**DIRECTIONS:** Line by line, restate the material exactly.

**RECORDS:**
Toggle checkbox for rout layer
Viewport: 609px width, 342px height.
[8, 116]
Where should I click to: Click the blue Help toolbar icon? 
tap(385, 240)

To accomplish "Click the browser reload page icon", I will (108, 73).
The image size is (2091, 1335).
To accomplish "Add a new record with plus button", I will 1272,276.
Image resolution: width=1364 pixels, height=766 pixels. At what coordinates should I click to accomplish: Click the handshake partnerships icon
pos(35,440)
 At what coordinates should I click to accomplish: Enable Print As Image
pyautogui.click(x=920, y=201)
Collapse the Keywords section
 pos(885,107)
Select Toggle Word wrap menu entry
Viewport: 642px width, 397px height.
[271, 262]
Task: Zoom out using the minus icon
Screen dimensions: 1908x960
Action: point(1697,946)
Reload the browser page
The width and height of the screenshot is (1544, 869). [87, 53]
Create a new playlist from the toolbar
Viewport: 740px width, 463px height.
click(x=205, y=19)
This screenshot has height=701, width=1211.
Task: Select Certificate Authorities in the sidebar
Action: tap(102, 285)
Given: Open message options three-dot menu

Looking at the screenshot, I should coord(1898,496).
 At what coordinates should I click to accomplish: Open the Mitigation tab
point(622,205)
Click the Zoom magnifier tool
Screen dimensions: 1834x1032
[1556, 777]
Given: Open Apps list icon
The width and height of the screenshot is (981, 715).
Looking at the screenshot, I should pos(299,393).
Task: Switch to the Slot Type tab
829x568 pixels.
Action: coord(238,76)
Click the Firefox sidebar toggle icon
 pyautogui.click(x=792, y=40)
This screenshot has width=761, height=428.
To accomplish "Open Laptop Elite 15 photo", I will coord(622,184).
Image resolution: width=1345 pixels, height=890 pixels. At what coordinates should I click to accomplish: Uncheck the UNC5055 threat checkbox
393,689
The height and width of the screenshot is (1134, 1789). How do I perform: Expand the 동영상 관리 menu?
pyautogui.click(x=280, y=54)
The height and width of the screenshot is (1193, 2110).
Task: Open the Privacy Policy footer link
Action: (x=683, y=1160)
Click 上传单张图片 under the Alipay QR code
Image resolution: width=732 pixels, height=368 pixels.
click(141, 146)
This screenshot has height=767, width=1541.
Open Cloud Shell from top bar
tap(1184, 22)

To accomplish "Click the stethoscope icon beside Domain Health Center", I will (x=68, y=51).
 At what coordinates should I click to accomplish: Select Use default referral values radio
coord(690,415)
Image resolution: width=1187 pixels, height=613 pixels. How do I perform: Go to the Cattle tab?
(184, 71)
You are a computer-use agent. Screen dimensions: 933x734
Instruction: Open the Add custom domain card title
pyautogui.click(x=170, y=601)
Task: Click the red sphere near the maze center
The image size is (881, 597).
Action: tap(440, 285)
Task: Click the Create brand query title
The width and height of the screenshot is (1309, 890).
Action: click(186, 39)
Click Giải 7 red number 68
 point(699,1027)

**ANSWER TO THE EXERCISE:**
Toggle checkbox for rout layer
Viewport: 609px width, 342px height.
[8, 116]
Where should I click to: Click the blue Help toolbar icon? 
tap(385, 240)

To accomplish "Click the browser reload page icon", I will (108, 73).
The image size is (2091, 1335).
To accomplish "Add a new record with plus button", I will 1272,276.
Image resolution: width=1364 pixels, height=766 pixels. At what coordinates should I click to accomplish: Click the handshake partnerships icon
pos(35,440)
 At what coordinates should I click to accomplish: Enable Print As Image
pyautogui.click(x=920, y=201)
Collapse the Keywords section
 pos(885,107)
Select Toggle Word wrap menu entry
Viewport: 642px width, 397px height.
[271, 262]
Task: Zoom out using the minus icon
Screen dimensions: 1908x960
Action: point(1697,946)
Reload the browser page
The width and height of the screenshot is (1544, 869). [87, 53]
Create a new playlist from the toolbar
Viewport: 740px width, 463px height.
click(x=205, y=19)
This screenshot has height=701, width=1211.
Task: Select Certificate Authorities in the sidebar
Action: tap(102, 285)
Given: Open message options three-dot menu

Looking at the screenshot, I should coord(1898,496).
 At what coordinates should I click to accomplish: Open the Mitigation tab
point(622,205)
Click the Zoom magnifier tool
Screen dimensions: 1834x1032
[1556, 777]
Given: Open Apps list icon
The width and height of the screenshot is (981, 715).
Looking at the screenshot, I should pos(299,393).
Task: Switch to the Slot Type tab
829x568 pixels.
Action: coord(238,76)
Click the Firefox sidebar toggle icon
 pyautogui.click(x=792, y=40)
This screenshot has width=761, height=428.
To accomplish "Open Laptop Elite 15 photo", I will coord(622,184).
Image resolution: width=1345 pixels, height=890 pixels. At what coordinates should I click to accomplish: Uncheck the UNC5055 threat checkbox
393,689
The height and width of the screenshot is (1134, 1789). How do I perform: Expand the 동영상 관리 menu?
pyautogui.click(x=280, y=54)
The height and width of the screenshot is (1193, 2110).
Task: Open the Privacy Policy footer link
Action: (x=683, y=1160)
Click 上传单张图片 under the Alipay QR code
Image resolution: width=732 pixels, height=368 pixels.
click(141, 146)
This screenshot has height=767, width=1541.
Open Cloud Shell from top bar
tap(1184, 22)

To accomplish "Click the stethoscope icon beside Domain Health Center", I will (x=68, y=51).
 At what coordinates should I click to accomplish: Select Use default referral values radio
coord(690,415)
Image resolution: width=1187 pixels, height=613 pixels. How do I perform: Go to the Cattle tab?
(184, 71)
You are a computer-use agent. Screen dimensions: 933x734
Instruction: Open the Add custom domain card title
pyautogui.click(x=170, y=601)
Task: Click the red sphere near the maze center
The image size is (881, 597).
Action: tap(440, 285)
Task: Click the Create brand query title
The width and height of the screenshot is (1309, 890).
Action: click(186, 39)
Click Giải 7 red number 68
 point(699,1027)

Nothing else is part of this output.